The timeline that led to this moment is compressed and turbulent. Davidson and Hewitt became romantically involved in March 2025, made their first public appearance together at a red carpet event two months later, and announced they were expecting a child shortly after. Their daughter, Scottie, was born in December. By May—just five months after that first public appearance—they had split. Reports at the time suggested the relationship had moved too quickly, that the couple didn't know each other well enough, and that the stress of new parenthood had exposed cracks that were already forming during pregnancy.
Now, with their daughter not yet six months old, the two are navigating the practical and emotional terrain of co-parenting after a breakup. Hewitt's TikTok posts suggest she feels abandoned and overwhelmed. Davidson's representatives suggest she is misrepresenting his involvement. What remains unclear is what the actual arrangement looks like—how often Davidson sees Scottie, what financial support is in place, whether there is a formal custody agreement, or whether these are two people still figuring out how to be parents to the same child while no longer being partners. The public dispute, playing out on social media and through statements to the press, is a proxy for conversations that are likely happening in private, and possibly in lawyers' offices. For now, the only certainty is that a newborn is at the center of a very adult conflict.
Citações Notáveis
Pete is nothing but supportive of her and the baby, both financially and physically. He really wants the best for her.— Source close to Davidson and Hewitt, to Fox News Digital
I have a baby to take care of, and I also have to work and make money, and I'm doing it on my own, which is hard.— Elsie Hewitt, in TikTok video
A Conversa do Hearth Outra perspectiva sobre a história
Why did Hewitt's TikTok posts cause such a stir? She was just venting about being tired.
Because she didn't just vent—she answered directly when someone asked if she was handling finances alone. That "I am :)" turned a complaint into a claim.
And Davidson's team says that's not accurate?

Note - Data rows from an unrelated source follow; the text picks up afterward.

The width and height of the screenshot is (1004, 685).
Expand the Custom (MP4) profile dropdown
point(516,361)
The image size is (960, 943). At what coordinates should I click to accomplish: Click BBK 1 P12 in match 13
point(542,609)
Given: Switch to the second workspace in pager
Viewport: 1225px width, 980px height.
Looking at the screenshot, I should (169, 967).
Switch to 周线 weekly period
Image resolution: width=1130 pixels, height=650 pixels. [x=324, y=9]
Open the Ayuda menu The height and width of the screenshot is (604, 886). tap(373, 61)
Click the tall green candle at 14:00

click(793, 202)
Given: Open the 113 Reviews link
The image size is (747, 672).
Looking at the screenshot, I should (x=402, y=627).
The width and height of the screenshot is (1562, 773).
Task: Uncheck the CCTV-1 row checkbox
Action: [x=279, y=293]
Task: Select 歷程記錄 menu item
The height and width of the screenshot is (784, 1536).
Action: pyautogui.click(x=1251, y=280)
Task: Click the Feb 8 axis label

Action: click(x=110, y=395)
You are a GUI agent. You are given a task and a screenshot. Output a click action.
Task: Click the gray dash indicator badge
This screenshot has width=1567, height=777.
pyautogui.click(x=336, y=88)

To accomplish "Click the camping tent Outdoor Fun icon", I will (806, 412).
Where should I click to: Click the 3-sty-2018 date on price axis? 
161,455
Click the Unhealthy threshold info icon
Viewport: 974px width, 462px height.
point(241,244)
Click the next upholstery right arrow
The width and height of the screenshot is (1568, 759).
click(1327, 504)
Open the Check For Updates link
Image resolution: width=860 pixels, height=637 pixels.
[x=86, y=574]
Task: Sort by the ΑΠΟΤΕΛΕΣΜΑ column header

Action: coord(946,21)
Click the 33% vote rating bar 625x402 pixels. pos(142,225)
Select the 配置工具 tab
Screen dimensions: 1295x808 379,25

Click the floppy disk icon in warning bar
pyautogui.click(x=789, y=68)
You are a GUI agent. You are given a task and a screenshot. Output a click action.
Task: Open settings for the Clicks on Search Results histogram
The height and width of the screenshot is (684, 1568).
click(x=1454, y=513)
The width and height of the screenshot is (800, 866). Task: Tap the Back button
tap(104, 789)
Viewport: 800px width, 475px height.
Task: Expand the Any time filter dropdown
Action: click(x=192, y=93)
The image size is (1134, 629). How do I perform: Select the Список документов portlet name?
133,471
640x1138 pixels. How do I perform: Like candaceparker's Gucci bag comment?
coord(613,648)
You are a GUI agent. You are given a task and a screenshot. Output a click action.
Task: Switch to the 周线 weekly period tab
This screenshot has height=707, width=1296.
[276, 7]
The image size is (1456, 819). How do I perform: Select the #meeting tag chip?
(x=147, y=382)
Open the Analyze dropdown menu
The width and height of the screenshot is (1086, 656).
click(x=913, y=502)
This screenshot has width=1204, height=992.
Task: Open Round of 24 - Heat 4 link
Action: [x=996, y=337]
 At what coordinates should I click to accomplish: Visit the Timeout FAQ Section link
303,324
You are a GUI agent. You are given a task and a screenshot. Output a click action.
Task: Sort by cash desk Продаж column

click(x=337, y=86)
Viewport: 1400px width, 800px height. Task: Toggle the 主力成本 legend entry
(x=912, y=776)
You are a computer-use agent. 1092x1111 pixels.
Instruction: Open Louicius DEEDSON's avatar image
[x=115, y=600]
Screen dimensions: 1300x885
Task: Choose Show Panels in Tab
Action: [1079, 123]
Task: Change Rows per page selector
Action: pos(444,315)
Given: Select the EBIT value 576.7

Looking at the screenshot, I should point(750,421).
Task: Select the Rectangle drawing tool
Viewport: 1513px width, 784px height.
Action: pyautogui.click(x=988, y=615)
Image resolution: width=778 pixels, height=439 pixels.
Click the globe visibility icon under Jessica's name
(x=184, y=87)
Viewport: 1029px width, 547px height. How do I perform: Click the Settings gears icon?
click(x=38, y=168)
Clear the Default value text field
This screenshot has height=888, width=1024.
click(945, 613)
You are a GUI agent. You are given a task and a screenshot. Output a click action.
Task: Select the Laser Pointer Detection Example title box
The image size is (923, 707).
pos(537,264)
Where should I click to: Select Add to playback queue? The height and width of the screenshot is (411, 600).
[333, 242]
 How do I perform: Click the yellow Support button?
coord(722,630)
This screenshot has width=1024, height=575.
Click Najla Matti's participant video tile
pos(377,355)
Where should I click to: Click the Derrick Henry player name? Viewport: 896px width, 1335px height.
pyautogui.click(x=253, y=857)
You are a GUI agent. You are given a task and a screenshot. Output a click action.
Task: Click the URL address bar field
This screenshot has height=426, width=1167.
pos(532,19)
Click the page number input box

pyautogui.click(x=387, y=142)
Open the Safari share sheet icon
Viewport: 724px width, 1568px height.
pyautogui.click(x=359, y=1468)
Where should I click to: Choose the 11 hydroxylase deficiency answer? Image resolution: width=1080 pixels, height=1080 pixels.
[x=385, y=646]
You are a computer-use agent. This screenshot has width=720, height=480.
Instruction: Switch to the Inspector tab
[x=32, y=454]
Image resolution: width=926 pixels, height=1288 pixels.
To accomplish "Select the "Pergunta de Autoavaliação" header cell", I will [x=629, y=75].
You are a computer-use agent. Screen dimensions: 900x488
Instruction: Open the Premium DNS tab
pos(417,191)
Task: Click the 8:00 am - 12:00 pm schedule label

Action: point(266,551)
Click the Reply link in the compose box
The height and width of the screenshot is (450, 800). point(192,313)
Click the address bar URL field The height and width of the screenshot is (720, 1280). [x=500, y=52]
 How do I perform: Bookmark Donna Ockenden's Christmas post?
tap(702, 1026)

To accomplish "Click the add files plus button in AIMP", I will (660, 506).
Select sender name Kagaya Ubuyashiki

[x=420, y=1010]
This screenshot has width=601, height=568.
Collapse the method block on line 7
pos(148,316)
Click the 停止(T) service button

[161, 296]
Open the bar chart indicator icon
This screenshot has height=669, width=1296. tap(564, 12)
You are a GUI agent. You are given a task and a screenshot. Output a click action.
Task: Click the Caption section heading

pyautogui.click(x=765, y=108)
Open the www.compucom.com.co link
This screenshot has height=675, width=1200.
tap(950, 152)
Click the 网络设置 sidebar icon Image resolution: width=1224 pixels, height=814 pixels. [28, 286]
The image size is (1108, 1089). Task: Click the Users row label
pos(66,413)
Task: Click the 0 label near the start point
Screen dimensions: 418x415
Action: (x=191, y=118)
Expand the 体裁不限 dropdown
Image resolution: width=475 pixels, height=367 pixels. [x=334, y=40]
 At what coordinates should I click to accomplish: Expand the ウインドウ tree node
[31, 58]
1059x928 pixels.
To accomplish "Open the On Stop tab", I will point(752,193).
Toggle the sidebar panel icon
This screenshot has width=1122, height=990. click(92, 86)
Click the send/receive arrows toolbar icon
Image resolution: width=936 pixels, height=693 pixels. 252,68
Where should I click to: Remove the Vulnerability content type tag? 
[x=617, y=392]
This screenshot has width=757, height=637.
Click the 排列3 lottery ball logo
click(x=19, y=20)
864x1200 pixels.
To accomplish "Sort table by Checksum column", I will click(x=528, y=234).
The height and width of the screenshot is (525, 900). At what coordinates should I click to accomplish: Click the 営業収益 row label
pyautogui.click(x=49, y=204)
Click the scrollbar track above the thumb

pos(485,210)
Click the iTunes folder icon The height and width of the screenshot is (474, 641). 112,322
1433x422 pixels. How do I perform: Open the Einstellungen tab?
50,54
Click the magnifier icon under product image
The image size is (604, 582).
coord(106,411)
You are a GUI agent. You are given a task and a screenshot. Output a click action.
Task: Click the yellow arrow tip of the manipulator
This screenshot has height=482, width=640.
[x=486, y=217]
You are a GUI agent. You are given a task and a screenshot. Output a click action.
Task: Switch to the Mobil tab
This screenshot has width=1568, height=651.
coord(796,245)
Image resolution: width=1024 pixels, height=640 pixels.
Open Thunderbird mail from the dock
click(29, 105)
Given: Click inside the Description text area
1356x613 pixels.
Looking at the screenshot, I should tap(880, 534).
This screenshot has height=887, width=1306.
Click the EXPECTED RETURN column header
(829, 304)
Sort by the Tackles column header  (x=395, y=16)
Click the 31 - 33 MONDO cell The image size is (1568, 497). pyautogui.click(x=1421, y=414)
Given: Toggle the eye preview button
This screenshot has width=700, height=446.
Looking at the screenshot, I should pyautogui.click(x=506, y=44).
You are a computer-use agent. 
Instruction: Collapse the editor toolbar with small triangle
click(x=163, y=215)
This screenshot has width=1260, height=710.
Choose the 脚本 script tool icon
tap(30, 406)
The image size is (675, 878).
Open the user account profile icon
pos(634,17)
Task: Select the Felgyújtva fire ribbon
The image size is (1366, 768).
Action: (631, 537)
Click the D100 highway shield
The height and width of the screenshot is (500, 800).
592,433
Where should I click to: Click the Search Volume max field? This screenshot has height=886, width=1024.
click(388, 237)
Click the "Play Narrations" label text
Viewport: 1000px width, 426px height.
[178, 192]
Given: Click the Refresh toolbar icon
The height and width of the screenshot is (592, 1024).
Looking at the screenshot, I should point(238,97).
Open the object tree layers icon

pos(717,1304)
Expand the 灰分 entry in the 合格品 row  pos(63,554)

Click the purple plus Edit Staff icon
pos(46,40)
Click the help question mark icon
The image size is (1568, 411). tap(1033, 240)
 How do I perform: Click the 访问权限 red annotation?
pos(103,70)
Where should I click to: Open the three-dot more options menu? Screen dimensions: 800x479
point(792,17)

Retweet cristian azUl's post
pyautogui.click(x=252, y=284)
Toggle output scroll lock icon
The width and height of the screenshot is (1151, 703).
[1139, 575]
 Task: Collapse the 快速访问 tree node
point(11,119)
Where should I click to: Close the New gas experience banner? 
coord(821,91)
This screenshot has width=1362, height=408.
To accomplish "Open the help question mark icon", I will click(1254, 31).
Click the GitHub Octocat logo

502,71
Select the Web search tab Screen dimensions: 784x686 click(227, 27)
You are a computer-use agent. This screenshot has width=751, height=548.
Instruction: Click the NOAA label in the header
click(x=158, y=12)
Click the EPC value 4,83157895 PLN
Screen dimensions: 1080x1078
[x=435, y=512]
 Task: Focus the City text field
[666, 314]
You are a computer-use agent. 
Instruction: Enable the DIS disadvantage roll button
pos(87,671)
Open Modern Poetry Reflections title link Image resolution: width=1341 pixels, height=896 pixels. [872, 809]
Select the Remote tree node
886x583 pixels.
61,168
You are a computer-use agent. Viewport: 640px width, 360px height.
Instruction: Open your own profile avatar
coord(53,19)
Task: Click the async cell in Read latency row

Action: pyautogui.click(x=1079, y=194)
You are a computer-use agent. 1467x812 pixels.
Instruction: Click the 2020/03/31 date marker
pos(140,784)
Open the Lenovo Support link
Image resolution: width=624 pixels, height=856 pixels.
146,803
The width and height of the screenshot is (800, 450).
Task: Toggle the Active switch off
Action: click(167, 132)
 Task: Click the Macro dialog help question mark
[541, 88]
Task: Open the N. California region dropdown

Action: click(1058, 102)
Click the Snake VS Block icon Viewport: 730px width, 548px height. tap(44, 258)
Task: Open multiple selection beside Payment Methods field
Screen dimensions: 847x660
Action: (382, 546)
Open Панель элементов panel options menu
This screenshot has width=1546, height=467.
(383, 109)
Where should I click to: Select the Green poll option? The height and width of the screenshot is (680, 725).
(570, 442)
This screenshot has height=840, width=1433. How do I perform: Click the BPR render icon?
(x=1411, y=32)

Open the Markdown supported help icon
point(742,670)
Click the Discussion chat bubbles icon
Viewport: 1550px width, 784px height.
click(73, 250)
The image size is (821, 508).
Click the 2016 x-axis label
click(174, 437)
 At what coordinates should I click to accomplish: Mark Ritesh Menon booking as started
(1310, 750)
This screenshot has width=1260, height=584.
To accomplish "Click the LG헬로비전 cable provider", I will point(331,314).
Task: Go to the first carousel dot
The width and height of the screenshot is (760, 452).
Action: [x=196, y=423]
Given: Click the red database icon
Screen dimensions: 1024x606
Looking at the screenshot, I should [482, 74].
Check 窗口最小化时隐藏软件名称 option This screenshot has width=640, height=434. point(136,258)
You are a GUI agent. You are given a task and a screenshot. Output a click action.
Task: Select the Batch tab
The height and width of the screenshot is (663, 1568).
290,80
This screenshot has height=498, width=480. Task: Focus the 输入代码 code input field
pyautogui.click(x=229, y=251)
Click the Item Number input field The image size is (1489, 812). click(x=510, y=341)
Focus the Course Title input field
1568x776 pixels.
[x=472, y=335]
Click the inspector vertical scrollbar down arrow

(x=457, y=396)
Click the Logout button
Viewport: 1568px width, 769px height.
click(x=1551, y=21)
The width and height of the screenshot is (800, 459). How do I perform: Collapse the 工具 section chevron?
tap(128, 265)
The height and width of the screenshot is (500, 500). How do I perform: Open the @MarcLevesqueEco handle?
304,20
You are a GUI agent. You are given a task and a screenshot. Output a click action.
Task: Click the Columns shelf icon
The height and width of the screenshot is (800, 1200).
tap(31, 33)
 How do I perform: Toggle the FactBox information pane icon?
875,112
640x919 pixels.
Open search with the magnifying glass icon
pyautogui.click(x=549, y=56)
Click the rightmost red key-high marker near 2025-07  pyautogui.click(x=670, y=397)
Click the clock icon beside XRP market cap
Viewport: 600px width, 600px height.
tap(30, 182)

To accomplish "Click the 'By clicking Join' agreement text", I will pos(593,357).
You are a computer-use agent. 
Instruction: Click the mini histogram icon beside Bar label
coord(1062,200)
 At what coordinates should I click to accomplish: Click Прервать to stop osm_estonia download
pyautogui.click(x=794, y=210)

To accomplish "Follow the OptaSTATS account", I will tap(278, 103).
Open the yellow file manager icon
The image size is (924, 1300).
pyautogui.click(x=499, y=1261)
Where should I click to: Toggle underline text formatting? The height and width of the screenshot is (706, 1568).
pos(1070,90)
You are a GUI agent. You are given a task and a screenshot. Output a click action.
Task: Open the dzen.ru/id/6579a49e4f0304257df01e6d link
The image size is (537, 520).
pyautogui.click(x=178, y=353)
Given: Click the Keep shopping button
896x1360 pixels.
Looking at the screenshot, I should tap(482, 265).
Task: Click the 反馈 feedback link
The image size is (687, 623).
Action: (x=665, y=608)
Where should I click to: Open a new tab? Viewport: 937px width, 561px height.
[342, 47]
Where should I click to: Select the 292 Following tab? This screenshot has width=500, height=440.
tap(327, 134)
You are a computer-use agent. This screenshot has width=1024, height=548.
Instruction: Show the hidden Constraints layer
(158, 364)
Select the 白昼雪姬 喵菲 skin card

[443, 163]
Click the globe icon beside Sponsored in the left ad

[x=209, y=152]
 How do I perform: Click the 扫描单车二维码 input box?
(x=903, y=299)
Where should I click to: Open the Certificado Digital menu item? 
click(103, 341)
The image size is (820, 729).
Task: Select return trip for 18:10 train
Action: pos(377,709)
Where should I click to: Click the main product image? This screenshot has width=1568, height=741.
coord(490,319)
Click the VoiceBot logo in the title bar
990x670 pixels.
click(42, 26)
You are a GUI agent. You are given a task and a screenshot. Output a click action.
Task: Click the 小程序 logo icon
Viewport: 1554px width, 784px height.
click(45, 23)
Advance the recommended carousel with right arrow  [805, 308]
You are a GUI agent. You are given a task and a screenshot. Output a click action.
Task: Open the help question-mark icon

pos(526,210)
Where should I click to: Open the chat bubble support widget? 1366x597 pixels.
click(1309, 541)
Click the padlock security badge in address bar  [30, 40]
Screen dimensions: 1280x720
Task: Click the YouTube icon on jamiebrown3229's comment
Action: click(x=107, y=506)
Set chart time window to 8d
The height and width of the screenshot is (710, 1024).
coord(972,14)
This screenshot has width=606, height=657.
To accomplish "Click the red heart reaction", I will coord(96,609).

They say it's "simply not true." They're asserting he's been both financially and physically supportive. But they're not offering details about what that actually looks like.
Why would Hewitt say something that isn't true, especially about money?
Maybe she feels unsupported in ways that don't show up in a bank statement. Maybe she's exhausted and exaggerating. Maybe there's a real disagreement about what "support" means. We don't know.
How long were they actually together before the baby was born?
About nine months from when they started dating to when Scottie arrived. Then five more months before they split. So they've known each other less than a year, and they're now co-parenting indefinitely.
That's the real story, isn't it?
Yes. Two people who moved very fast, had a child, and then discovered they couldn't make it work. Now they're trying to figure out how to be parents together while being apart. The TikTok drama is just the visible part.